Formation of amyloid-beta oligomers in brain vascular smooth muscle cells transiently exposed to iron-induced oxidative stress.

Vascular smooth muscle cells are involved in deposition of amyloid in brain blood vessels. Accumulation of amyloid-beta peptide (Abeta) in cultured brain vascular smooth muscle cells that overexpress human amyloid-beta precursor protein (APP) Swedish, is strongly enhanced by exposure to iron ions. We studied cellular accumulation of Abeta and APP processing in vascular smooth muscle cells during recovery after exposure to ferrous ions using cells cultured from Tg2576 mice. The treatment with ferrous ions for 24 and 48 h significantly increased the intracellular levels of ferric, but not ferrous iron. The treatment led to cellular accumulation of C-terminal fragments of APP and to a decreased secretion of APP, Abeta1-40, and Abeta1-42, all of which were quickly normalized in iron-free culture conditions.
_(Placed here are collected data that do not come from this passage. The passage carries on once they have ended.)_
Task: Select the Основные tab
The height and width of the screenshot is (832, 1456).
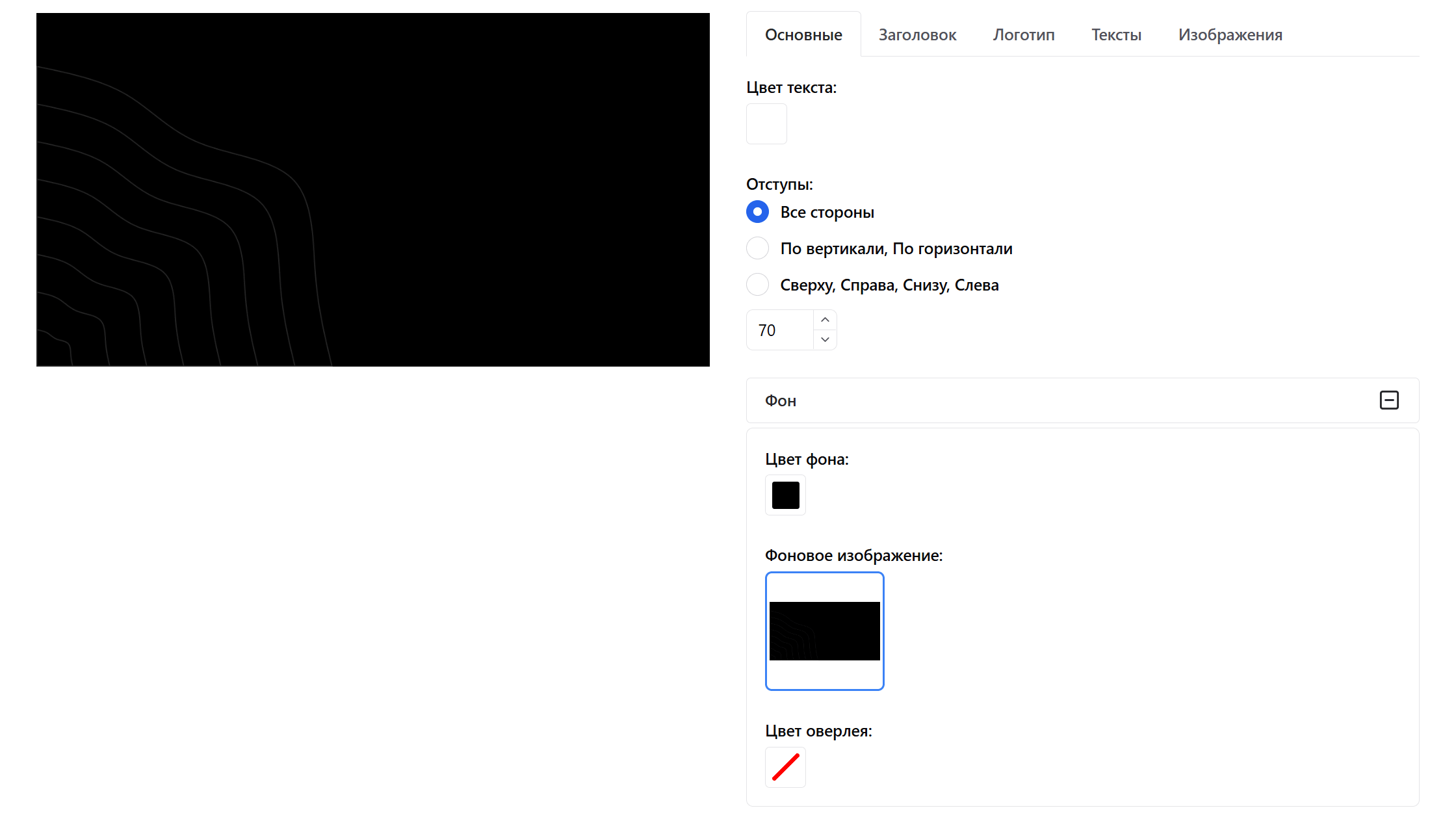Action: click(x=803, y=35)
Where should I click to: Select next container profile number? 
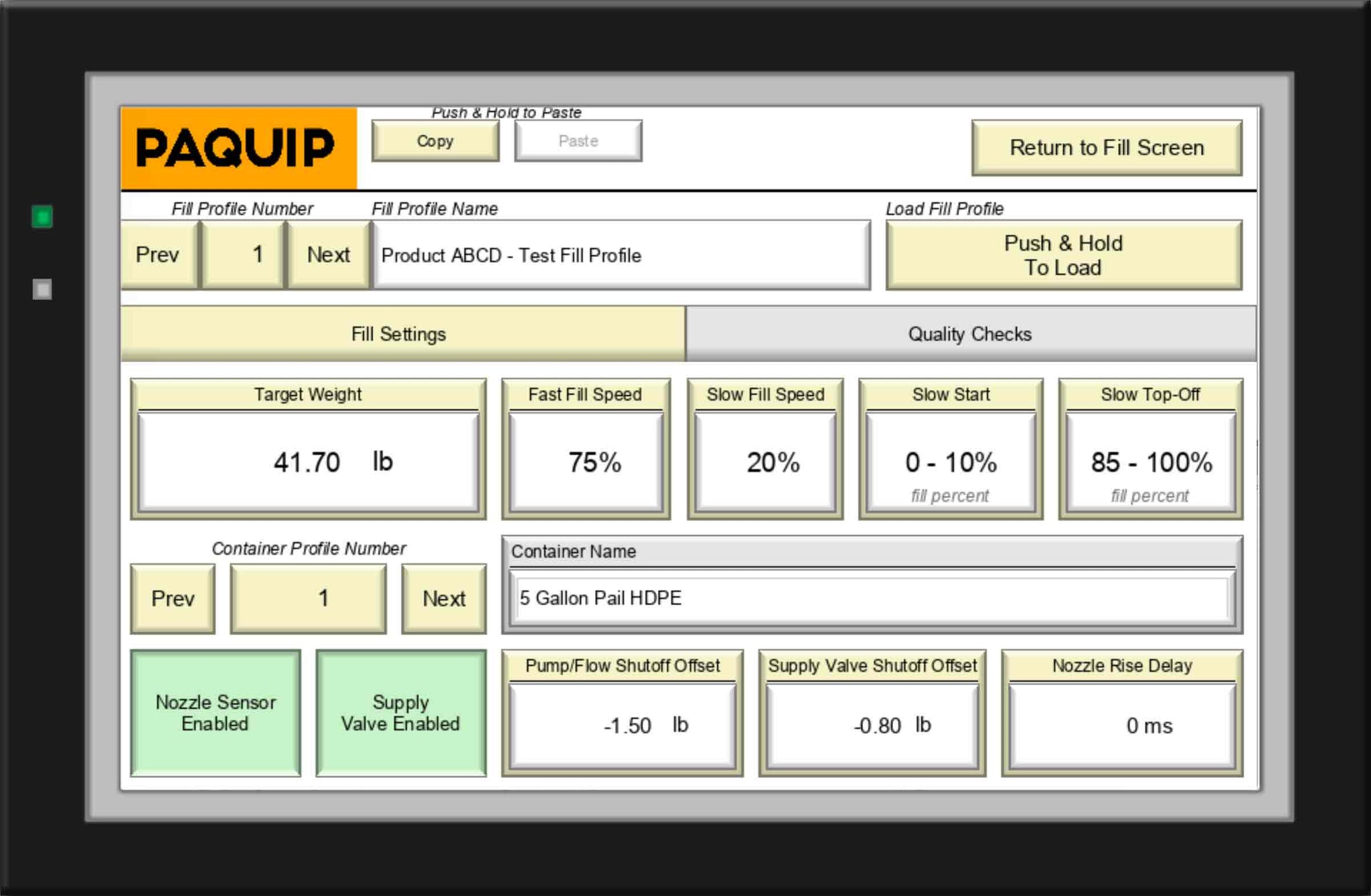coord(443,598)
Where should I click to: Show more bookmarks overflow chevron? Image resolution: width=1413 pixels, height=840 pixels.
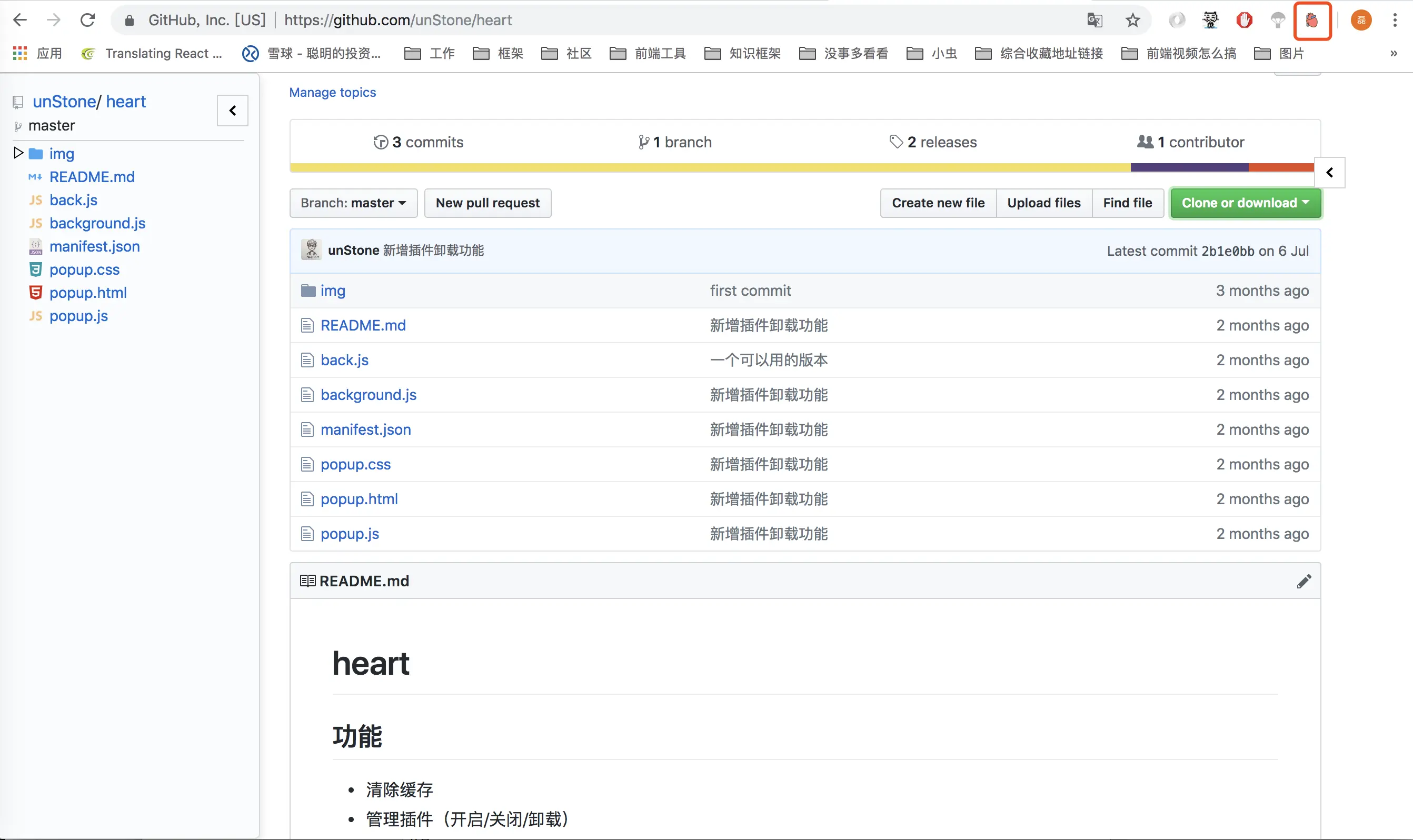click(x=1393, y=53)
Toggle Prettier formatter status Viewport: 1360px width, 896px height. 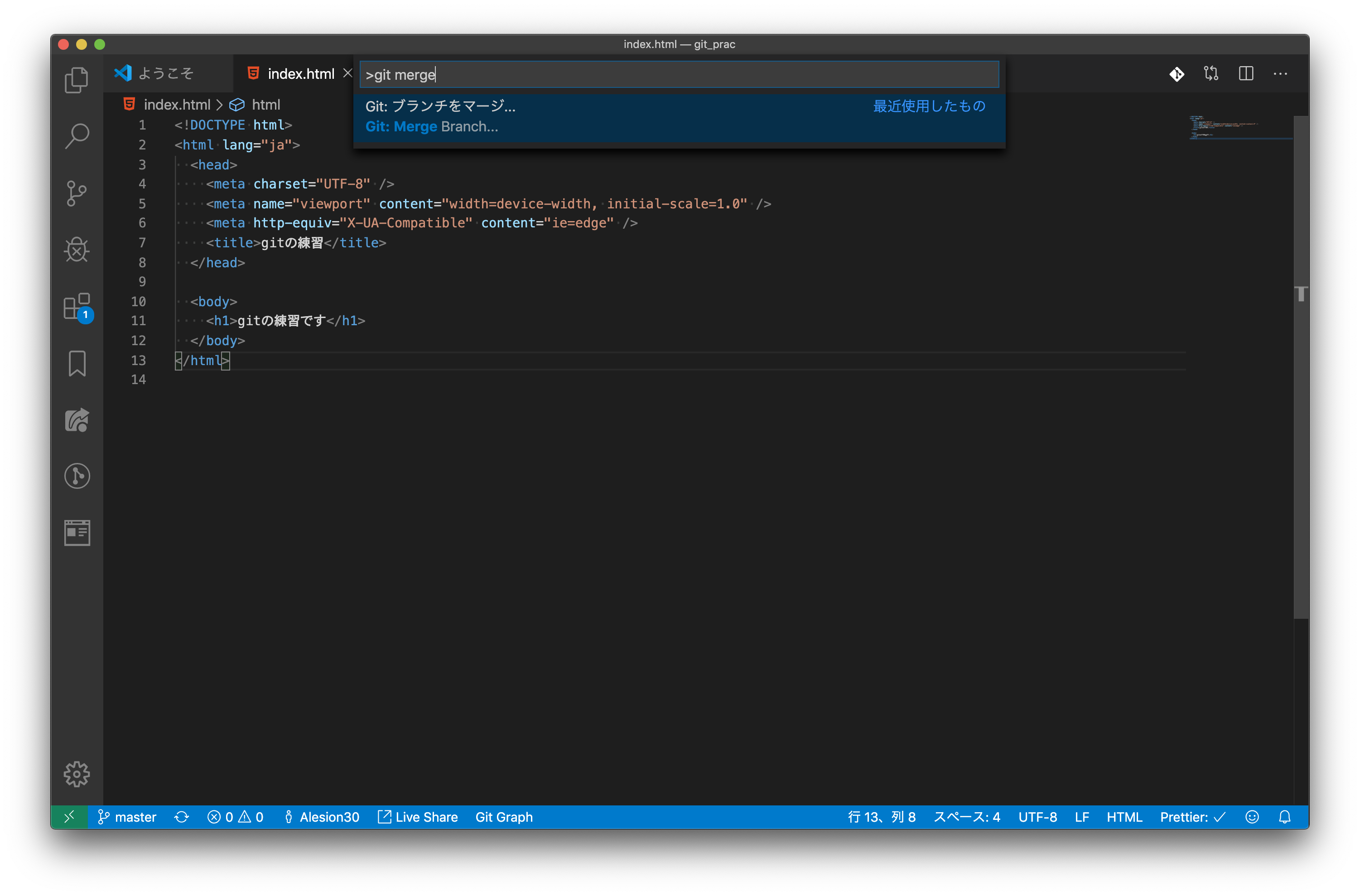tap(1192, 817)
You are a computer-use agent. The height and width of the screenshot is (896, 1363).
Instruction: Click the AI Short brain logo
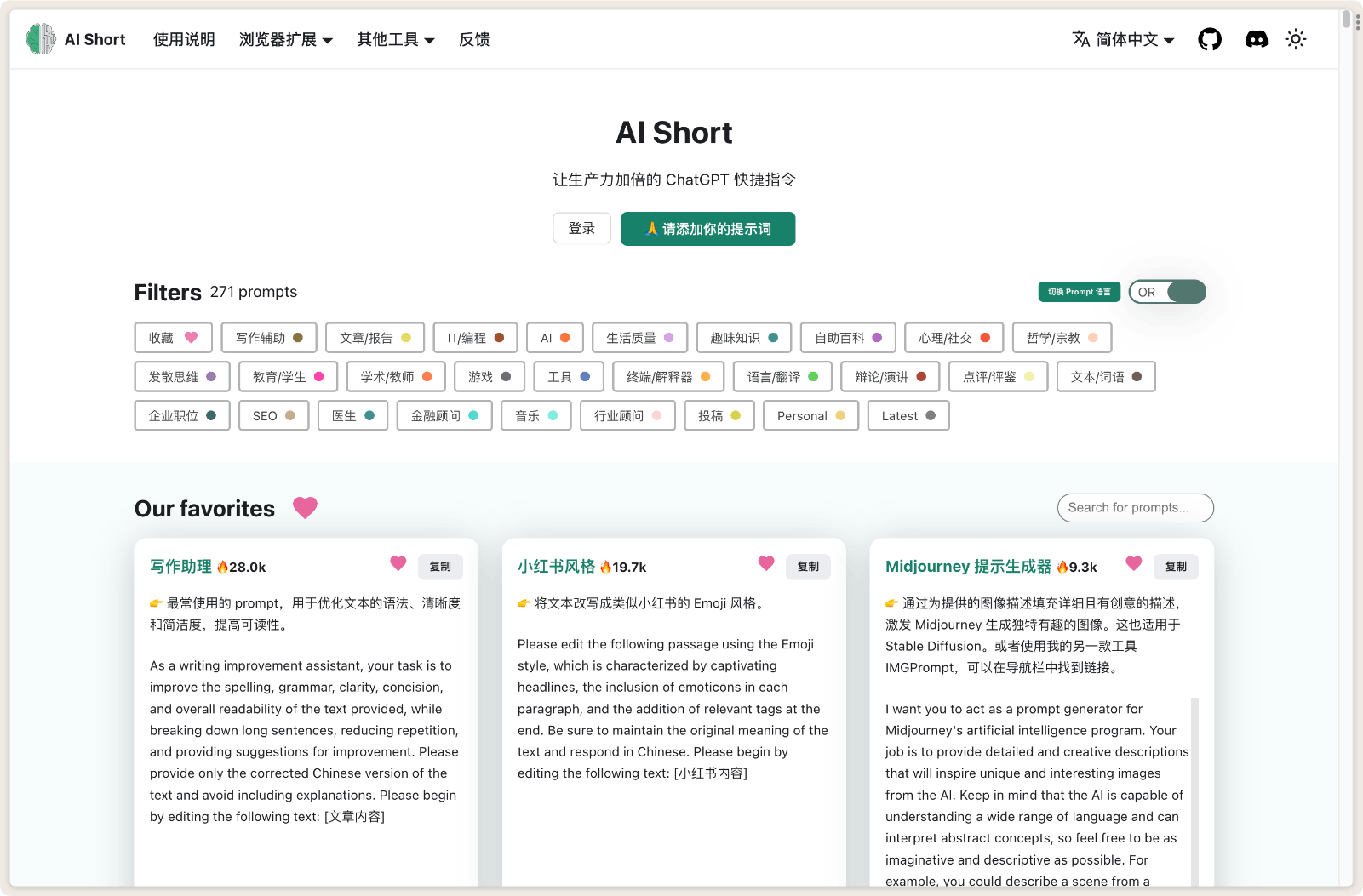pyautogui.click(x=40, y=39)
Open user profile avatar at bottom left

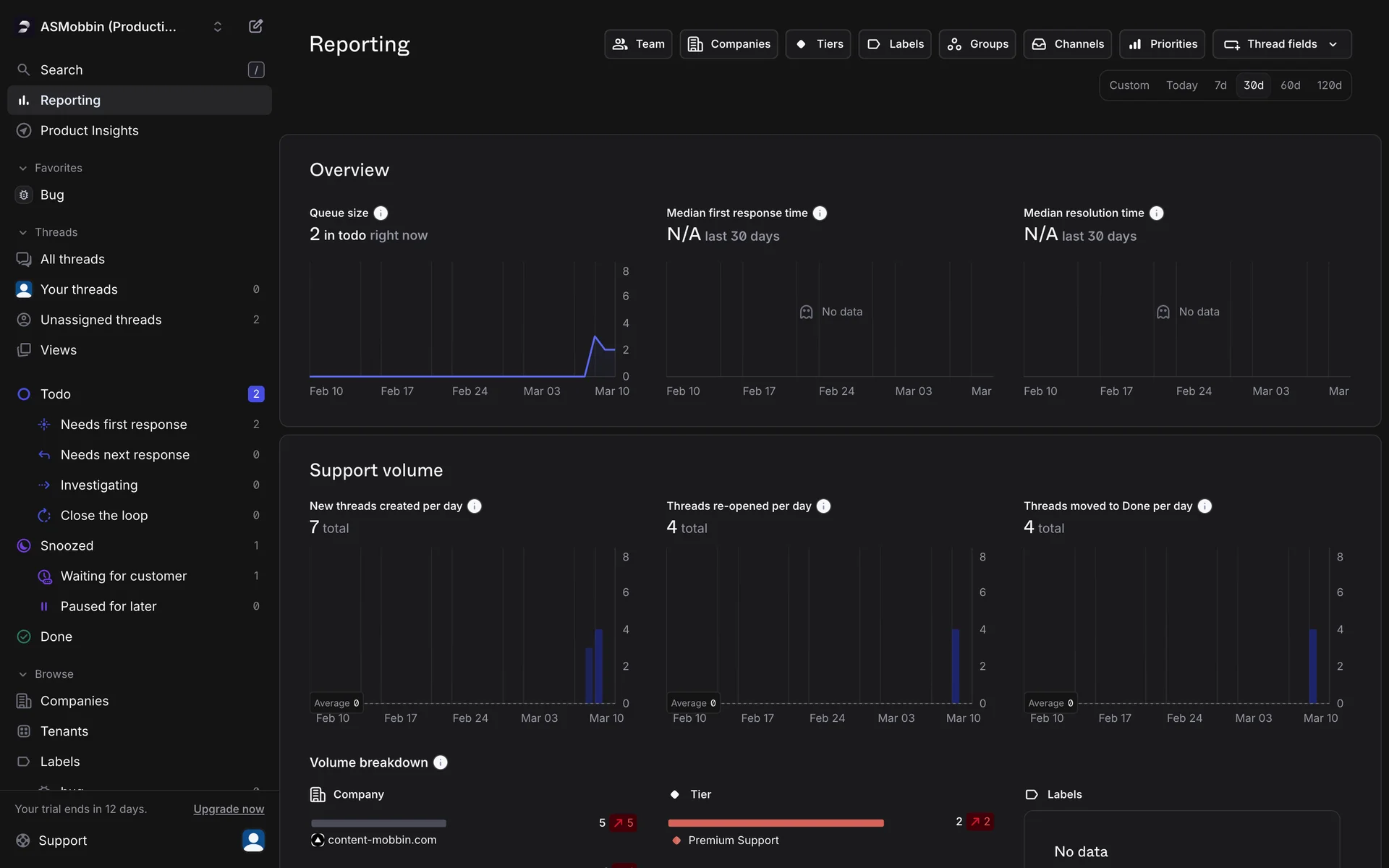tap(253, 841)
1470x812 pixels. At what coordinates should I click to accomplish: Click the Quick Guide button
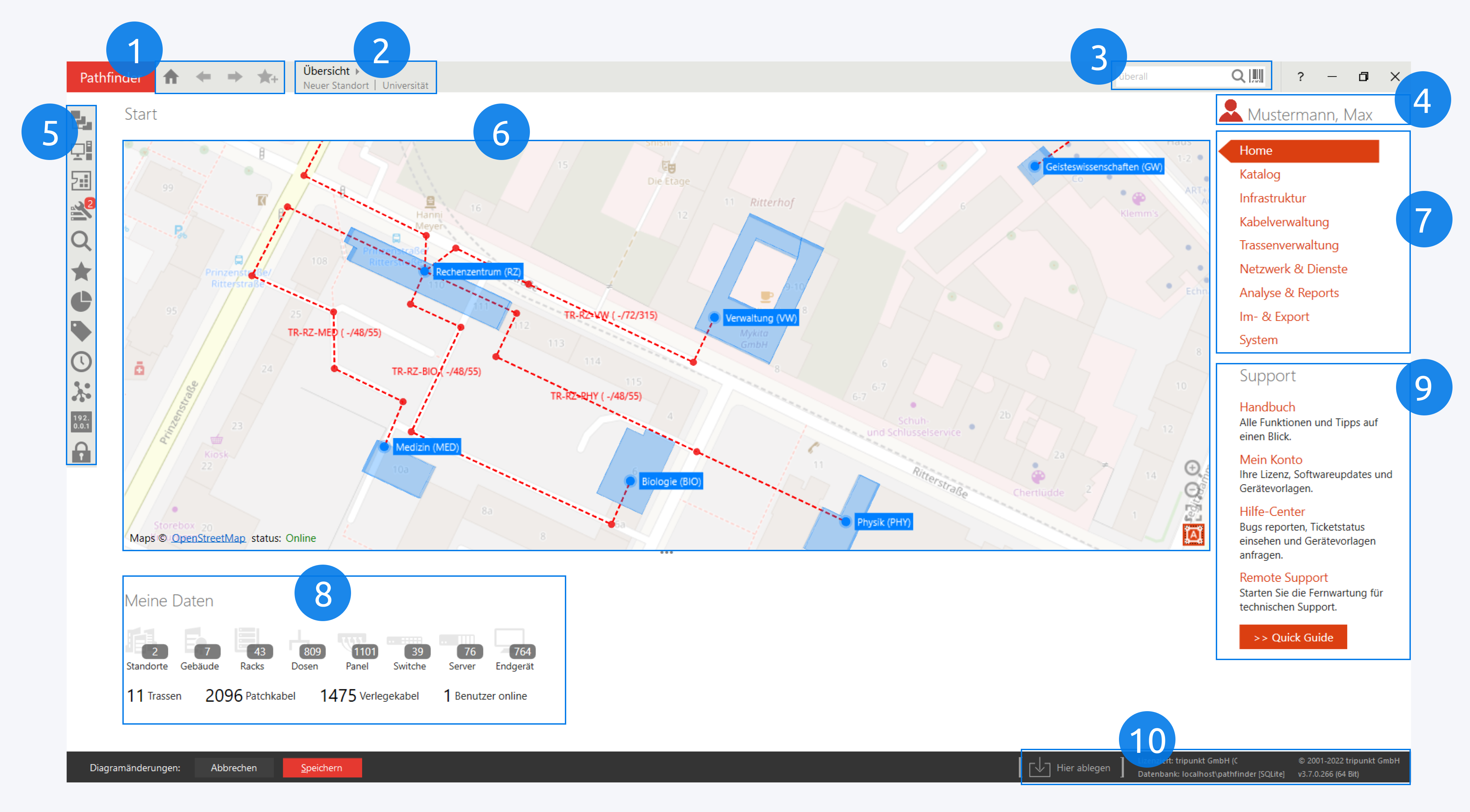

These effects of iron were neutralized by alpha-tocopherol, suggesting the role of oxygen reactive species in altered APP processing. Formation of abundant Abeta oligomers, mainly Abeta1-40 tetramers and pentamers, were detected in iron-treated cells, particularly during subsequent culture in iron-free media for up to 72 h. The data suggest that transient increases in local availability of iron in brain blood vessel walls in vivo, e.g., after microhemorrhages, may trigger Abeta oligomerization.